4. Energy to cover your needs

Now we are getting to the core of the problem – how much energy do you actually need?

Have a look at your power bills over the course of a year and calculate your daily use of energy. Pay attention to seasonal fluctuations. In summer and winter months you have to count with higher energy input to maintain comfortable temperature inside your house. Perhaps the best strategy is to calculate the daily average for each month to have the most precise idea.

Based on your actual energy needs, you can narrow down your focus on the solar system you need. The average size of the photovoltaic system in the U.S. is 5 kilowatts. Such system costs on average (in 2017) between $10,000 to $13,500 after tax credits (30% of the total cost). If you need more energy, you can choose systems of 6, 8 or even 10 kilowatts, costing up to $22,000 [4].

The final price might differ depending on the provider you select. Keep in mind that it is better to contact more providers in your area and get their bid for your house, as well as information about the quality of their product with the length of warranty they offer.

When it comes to such important decision as long-term energy generation, you should avoid taking the cheapest product, as it often reflects the quality of the material. Pick the provider from the average price range.
 

5. Saving starts with efficiency

Before you buy the solar system, make sure you use energy efficiently. Properly sealed and isolated houses save significant amount of energy, which is otherwise disappearing into the thin air and pulling money from your back pocket without you noticing. By preventing unnecessary losses of energy, you may even need a smaller sized solar installation, and therefore, pay less for the system.

Not sure where to start? Check Greentumble’s list of tips on how to improve energy efficiency at home.

 

6. Solar boosts your wallet

Solar systems do save money.

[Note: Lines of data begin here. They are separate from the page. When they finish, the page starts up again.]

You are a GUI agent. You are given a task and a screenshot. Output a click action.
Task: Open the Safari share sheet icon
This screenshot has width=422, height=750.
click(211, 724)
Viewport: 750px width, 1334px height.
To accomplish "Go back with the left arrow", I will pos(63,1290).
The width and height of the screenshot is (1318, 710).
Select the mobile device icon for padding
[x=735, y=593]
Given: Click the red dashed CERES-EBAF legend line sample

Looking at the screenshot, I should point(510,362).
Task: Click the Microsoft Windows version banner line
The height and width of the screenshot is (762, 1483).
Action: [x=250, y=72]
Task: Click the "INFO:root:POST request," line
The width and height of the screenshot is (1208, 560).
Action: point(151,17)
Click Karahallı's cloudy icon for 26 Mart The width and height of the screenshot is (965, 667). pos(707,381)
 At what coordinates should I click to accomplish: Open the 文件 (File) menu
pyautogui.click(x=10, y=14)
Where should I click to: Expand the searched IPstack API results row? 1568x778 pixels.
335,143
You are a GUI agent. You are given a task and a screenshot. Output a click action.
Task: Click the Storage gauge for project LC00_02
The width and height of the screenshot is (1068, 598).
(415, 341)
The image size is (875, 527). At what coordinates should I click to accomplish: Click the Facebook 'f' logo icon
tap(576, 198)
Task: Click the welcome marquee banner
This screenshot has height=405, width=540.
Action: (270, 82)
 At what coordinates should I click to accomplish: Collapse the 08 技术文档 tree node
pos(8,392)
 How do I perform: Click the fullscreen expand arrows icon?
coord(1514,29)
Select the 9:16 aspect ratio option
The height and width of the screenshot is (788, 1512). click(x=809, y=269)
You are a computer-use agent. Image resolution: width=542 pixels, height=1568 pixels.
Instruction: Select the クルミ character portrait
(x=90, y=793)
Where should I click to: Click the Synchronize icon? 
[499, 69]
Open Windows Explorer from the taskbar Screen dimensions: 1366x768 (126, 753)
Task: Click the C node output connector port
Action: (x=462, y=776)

How much depends on many different factors and it is not easy to provide a concrete number without knowing the cost of electricity in your area, your actual energy use or the number of peak sunlight hours your house gets.

However, based on the previous clues mentioned in this article, you should be able to get fairly close estimate, how much you will save with solar panels. Simply look at how much do you spend on electricity in a year. Then, multiply this number by 25 years (usual warranty time by majority of providers) and compare it to the price of getting solar panels.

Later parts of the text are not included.